• YOUR OBJECTIVE
Transcribe the lines exactly, beginning with the one that contains "Click the bell icon for Zadanie 1" and ending with the final line of the records. Do not transcribe pictures.

#### DATASET RECORDS

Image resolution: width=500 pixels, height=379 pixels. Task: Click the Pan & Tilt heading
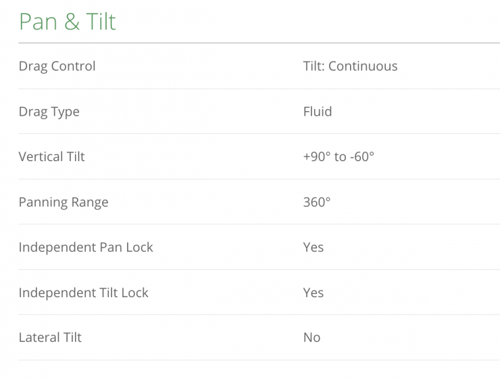pos(68,21)
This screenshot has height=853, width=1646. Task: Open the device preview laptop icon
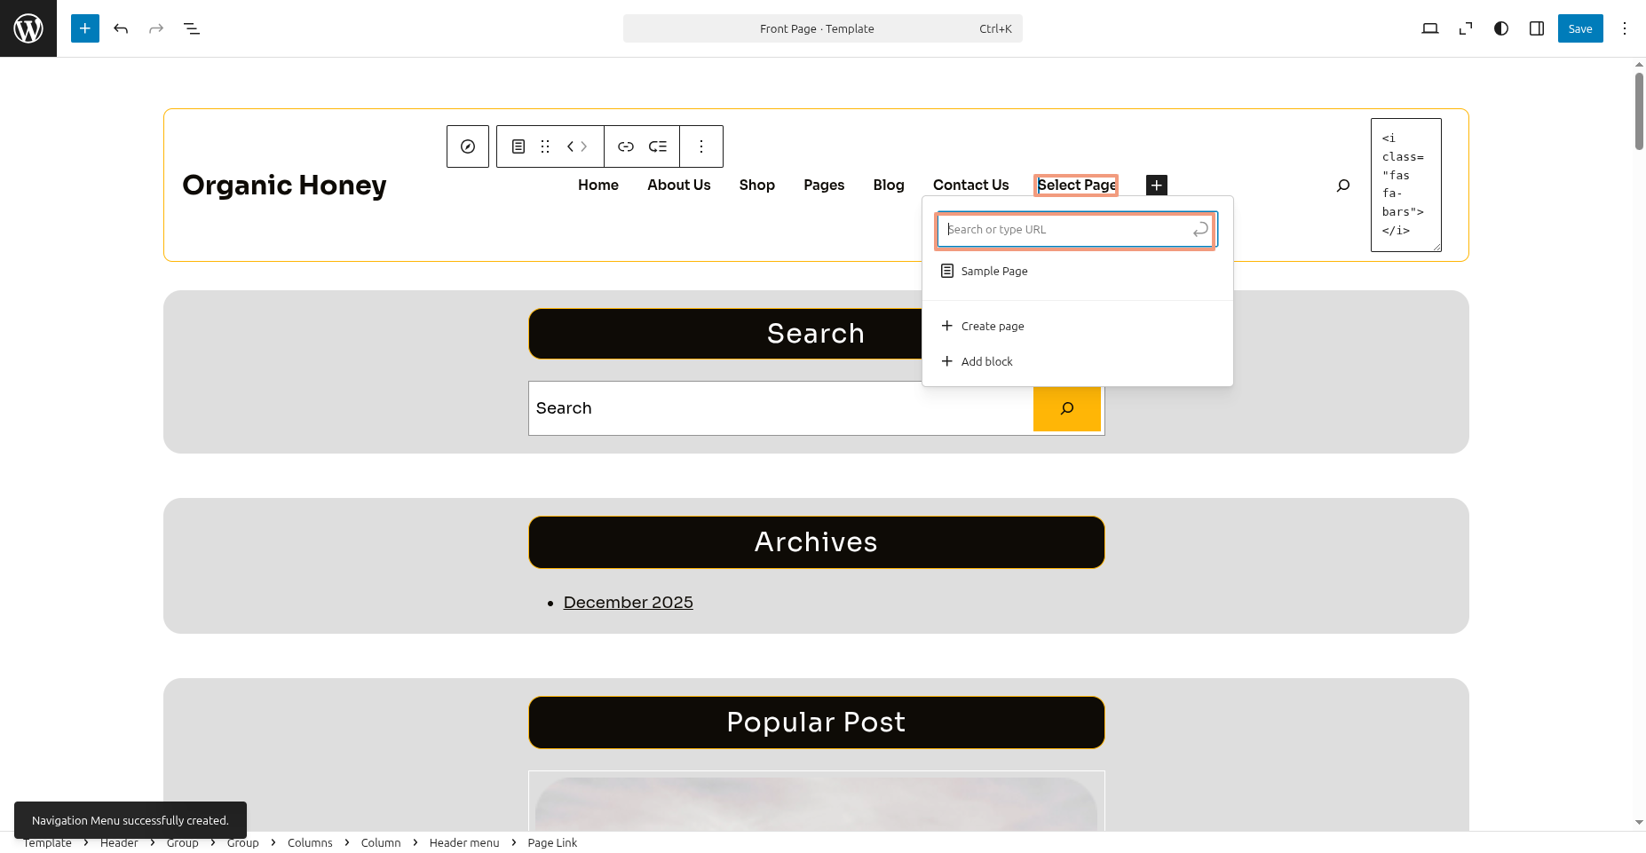[1429, 28]
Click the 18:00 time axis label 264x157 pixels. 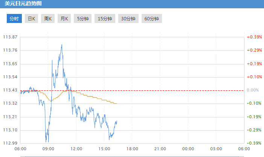[132, 149]
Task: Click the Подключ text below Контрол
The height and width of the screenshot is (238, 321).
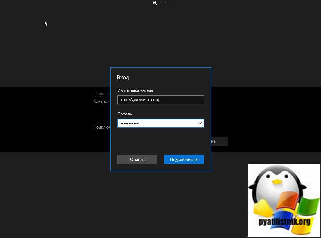Action: [101, 127]
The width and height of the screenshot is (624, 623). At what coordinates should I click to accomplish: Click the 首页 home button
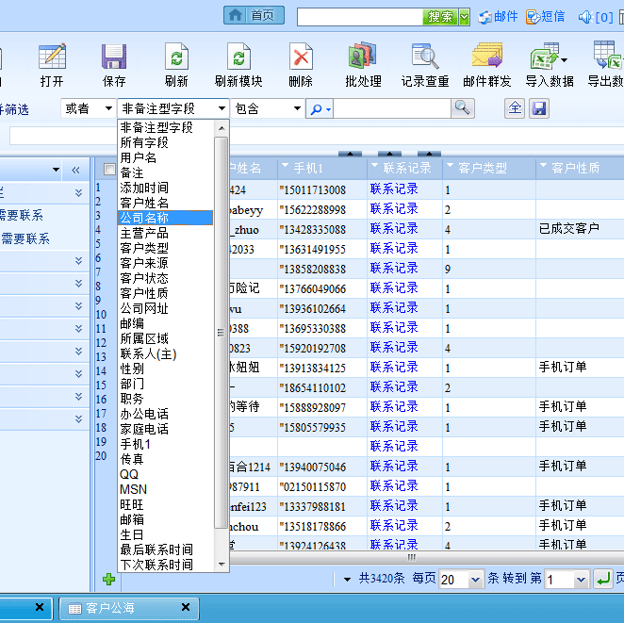click(255, 16)
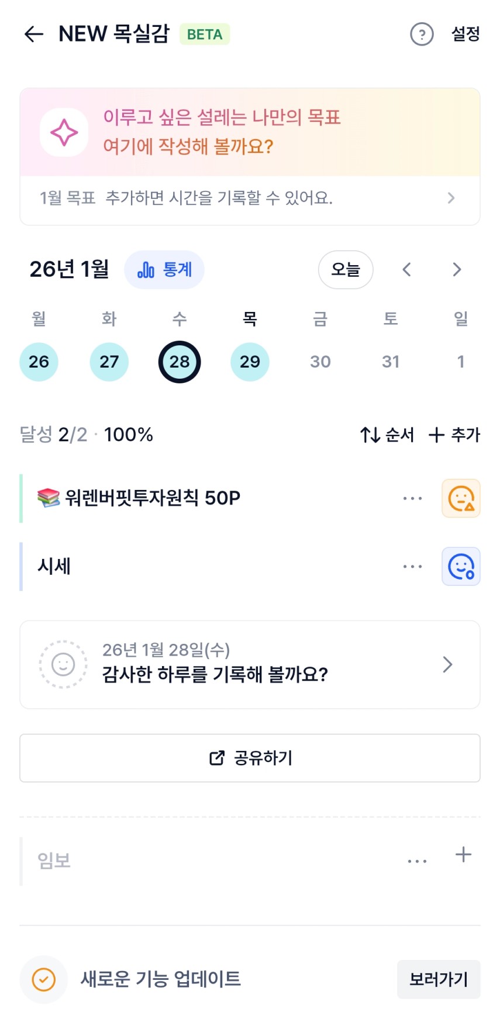The width and height of the screenshot is (500, 1029).
Task: Tap the back arrow icon
Action: point(34,35)
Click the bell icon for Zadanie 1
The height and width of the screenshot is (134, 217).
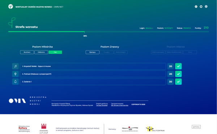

########

• TASK SOLUTION
Click the bell icon for Zadanie 1
The height and width of the screenshot is (134, 217).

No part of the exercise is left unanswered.